Fix: Upgrade Metadata Extraction Pipeline to Vision-Language Model (VLM) with GPU Acceleration

Overview

The current metadata extraction pipeline relies on a text-only workflow where raw OCR text is passed to a Gemma model. This approach struggles with complex book layouts, stylized fonts, and non-linear text placements common on book covers and copyright pages. Additionally, the current CPU-only setup leads to slow processing times for multi-page PDFs.

Requirements / Goals

Multimodal Support: Enable the LLM to directly analyze page images to better understand visual context and layout.
Performance Optimization: Implement CUDA acceleration for both the OCR engine (EasyOCR) and the LLM (llama-cpp-python) to reduce extraction latency.
Multilingual Accuracy: Maintain or improve extraction quality for Telugu, Hindi, and English text.
Hardware Utilization: Fully utilize available NVIDIA GPU resources within the Docker environment.

### Problems and tasks
a – Decide whether each statement agrees with the metadata pipeline fix: (i) the current pipeline passes raw OCR text to a Gemma model; (ii) the current setup already runs on a GPU; (iii) one goal covers extraction quality for Tamil text. For each, answer yes or no and quote the words that decide it.
b – Using the metadata pipeline fix, answer these questions:
(i) Which OCR engine is named for CUDA acceleration?
(ii) On which two kinds of book pages are non-linear text placements said to be common?
(iii) Within what environment should NVIDIA GPU resources be fully utilized?

### Data excerpts
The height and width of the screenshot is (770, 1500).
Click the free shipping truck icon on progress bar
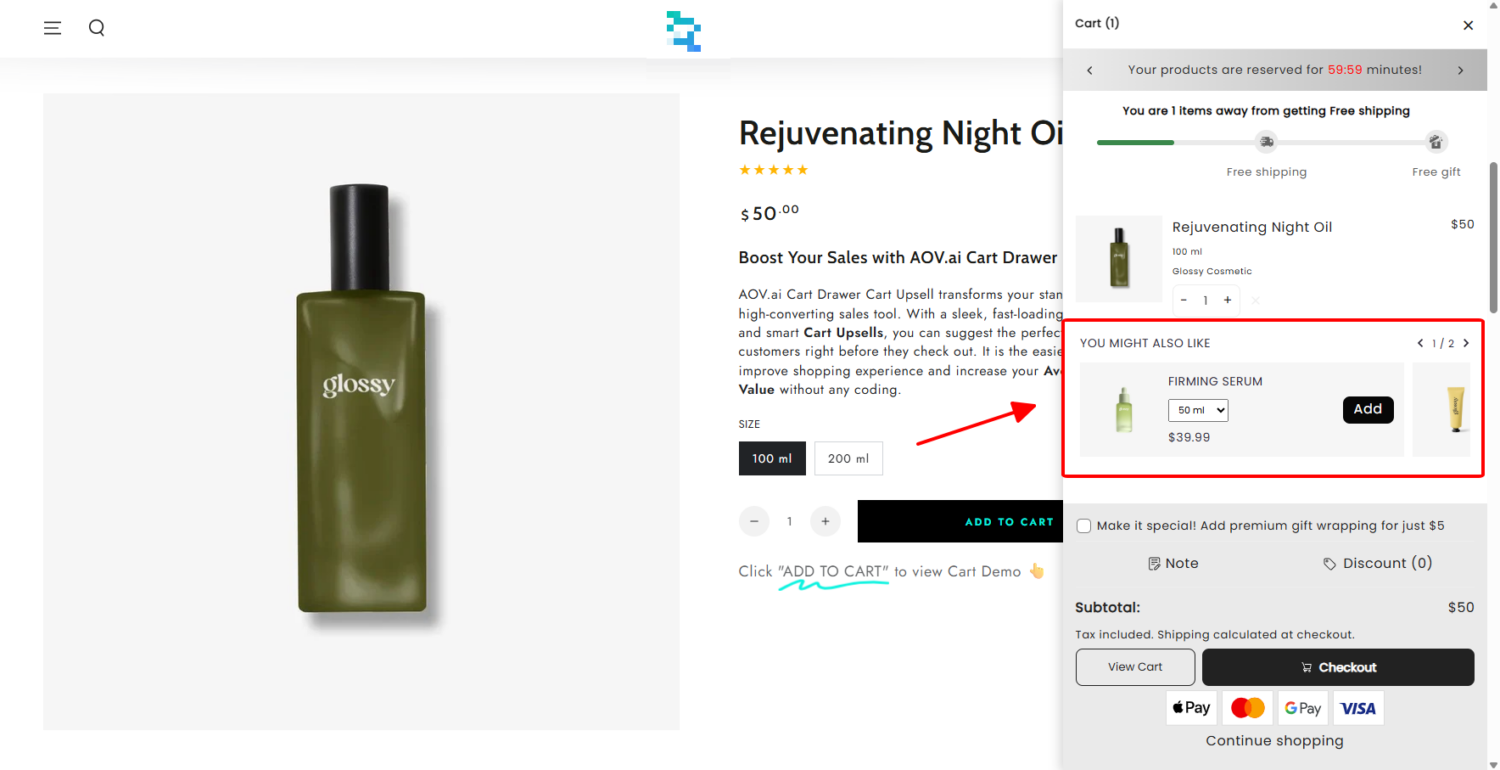[x=1266, y=141]
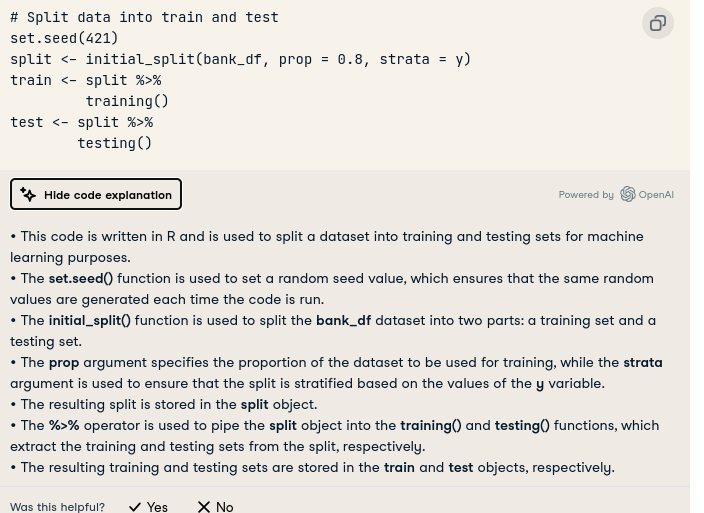Viewport: 704px width, 513px height.
Task: Click the 'Powered by' text
Action: [586, 195]

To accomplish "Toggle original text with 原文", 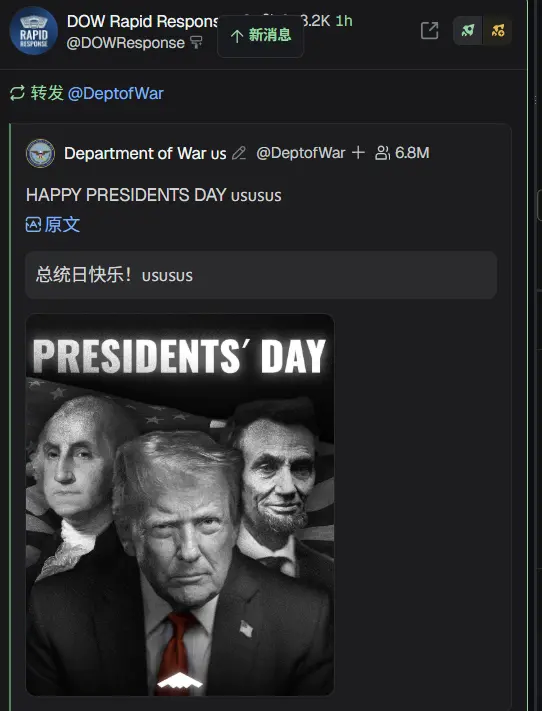I will 62,224.
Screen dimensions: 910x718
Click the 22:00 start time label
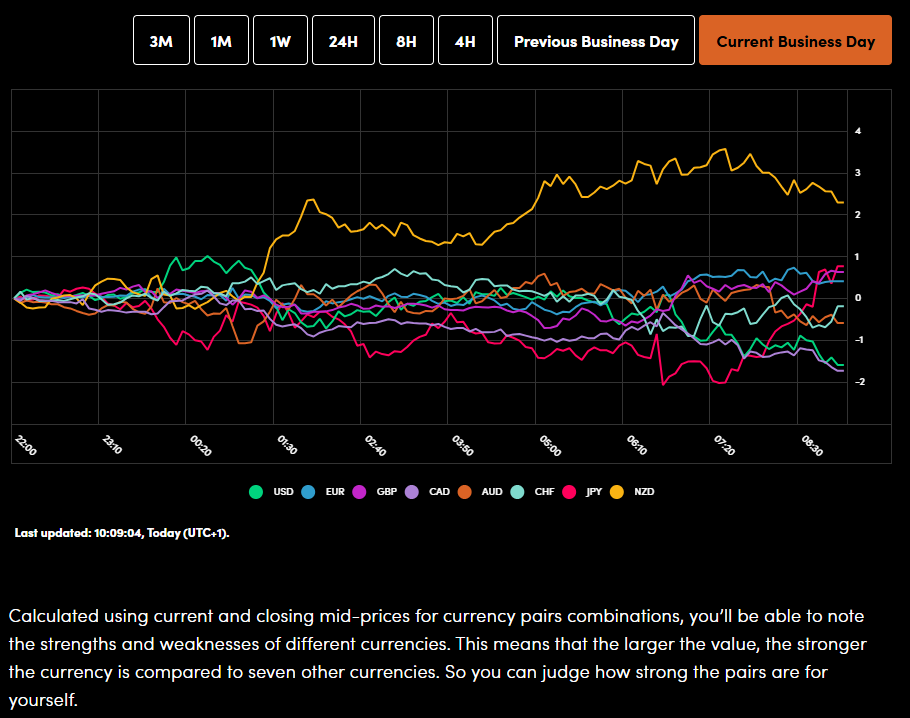tap(26, 445)
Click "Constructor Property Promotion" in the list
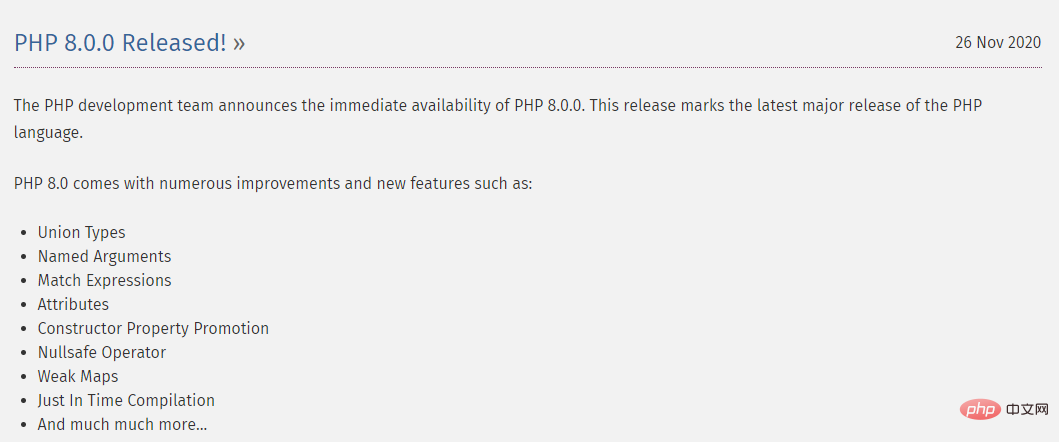Viewport: 1059px width, 442px height. point(153,328)
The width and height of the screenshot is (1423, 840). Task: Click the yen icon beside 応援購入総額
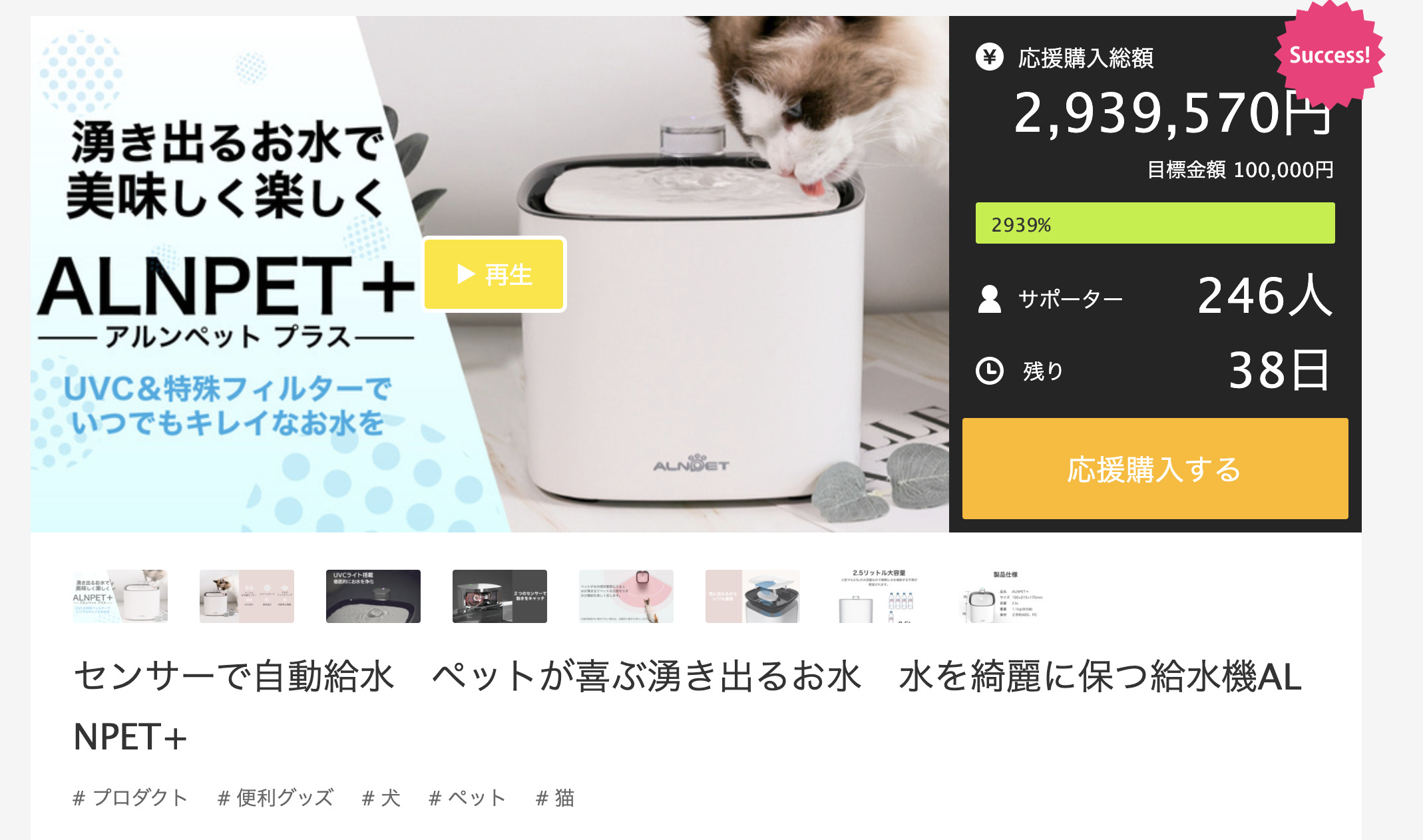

### Exercise responses
a –
(i) Yes: "raw OCR text is passed to a Gemma model"
(ii) No: "the current CPU-only setup leads to slow processing times for multi-page PDFs"
(iii) No: "Maintain or improve extraction quality for Telugu, Hindi, and English text"

b –
(i) EasyOCR
(ii) Book covers and copyright pages
(iii) The Docker environment